As soon as you approach the room prepared for Anyma, sound effects begin to follow you. And most crucially, when you move around the room, the terms consciousness and sentience suddenly ring in your ears. It won’t be amid to say that, maybe the most remarkable and intriguing question is if they’ll be conscious or sentient like us, humans. Echoing sounds of consciousness and sentience while you’re watching Anyma gives you goosebumps.
However, one might wonder, when an anthropomorphized AI takes out its ‘head’ as it happens in one of the pieces, is there any conscious of losing one of its ‘parts’? Is a human still human if they lose their arm? They certainly are, although this might not come without a psychological cost. Is a human still human if they lose their head? I’m not that sure.
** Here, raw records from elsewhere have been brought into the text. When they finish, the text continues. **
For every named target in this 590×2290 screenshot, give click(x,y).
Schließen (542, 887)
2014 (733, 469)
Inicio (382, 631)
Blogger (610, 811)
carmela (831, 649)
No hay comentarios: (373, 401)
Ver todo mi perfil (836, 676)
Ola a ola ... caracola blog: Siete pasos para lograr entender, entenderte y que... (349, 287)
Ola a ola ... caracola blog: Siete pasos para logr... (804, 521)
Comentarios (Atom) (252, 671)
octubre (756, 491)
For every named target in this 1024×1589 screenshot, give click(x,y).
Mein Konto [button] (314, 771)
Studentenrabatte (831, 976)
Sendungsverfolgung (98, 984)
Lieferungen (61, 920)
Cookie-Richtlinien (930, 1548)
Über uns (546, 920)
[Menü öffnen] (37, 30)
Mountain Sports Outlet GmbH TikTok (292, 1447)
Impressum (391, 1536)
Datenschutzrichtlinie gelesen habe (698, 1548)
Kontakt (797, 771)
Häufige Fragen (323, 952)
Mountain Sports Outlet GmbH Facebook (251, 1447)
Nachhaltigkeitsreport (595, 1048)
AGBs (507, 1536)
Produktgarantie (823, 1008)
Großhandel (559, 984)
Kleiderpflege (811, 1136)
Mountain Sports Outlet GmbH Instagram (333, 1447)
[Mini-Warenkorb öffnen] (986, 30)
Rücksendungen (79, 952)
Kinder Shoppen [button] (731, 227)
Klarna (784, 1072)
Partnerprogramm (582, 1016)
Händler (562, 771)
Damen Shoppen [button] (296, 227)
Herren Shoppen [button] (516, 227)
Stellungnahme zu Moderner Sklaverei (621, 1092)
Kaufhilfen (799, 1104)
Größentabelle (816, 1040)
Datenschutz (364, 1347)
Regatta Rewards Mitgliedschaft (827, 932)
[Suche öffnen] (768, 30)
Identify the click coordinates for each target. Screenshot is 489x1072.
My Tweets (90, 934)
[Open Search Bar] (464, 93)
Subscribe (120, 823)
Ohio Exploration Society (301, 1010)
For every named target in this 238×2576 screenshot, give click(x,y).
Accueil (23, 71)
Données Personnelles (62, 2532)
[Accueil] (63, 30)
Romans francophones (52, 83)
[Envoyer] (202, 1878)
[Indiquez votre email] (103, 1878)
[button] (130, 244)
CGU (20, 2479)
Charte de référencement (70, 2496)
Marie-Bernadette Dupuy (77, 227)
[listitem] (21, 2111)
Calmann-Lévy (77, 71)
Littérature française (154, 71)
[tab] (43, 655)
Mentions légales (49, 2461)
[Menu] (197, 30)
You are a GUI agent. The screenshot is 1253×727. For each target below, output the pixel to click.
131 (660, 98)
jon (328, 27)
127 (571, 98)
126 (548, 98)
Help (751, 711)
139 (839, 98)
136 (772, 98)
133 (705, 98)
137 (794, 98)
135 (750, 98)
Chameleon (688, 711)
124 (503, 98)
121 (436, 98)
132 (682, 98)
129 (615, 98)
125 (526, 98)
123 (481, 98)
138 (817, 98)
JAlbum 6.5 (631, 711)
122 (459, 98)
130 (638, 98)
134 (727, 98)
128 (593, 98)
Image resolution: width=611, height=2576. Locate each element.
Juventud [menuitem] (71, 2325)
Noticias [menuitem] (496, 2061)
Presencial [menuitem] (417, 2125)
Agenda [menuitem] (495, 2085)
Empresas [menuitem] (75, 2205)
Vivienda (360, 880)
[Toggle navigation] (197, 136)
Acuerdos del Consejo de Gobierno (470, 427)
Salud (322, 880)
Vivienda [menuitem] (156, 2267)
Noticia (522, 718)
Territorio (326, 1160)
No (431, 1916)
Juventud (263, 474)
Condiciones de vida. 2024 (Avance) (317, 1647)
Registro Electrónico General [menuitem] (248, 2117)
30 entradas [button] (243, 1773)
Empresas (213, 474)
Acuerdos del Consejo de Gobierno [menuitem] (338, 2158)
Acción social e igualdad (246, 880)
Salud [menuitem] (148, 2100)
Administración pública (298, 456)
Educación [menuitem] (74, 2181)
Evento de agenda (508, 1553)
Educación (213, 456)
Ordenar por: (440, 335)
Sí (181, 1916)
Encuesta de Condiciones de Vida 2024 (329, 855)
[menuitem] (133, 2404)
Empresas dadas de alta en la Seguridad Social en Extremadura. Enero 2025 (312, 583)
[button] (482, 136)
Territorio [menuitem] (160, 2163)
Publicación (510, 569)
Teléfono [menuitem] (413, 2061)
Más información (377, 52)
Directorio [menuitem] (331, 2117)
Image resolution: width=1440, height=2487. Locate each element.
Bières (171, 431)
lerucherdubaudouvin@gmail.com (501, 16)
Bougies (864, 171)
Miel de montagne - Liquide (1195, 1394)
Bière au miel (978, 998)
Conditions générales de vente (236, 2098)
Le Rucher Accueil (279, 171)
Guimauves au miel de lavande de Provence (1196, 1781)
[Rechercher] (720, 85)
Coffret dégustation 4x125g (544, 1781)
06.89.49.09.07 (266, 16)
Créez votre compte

Since all it seems to care about AI are data, I’d say losing a part would not mind for an AI unless it affects either the software or hardware of the piece. Then, why encode the notion of a head as something that can be removed in the first place?

The last piece of Anyma, where they presented AI’s fall before she spread her wings, reminds the spectator of the fall of Icarus. Icarus’ story might serve as a phenomenal reminder to humanity: before flying so high, we must remember to be careful with our creations.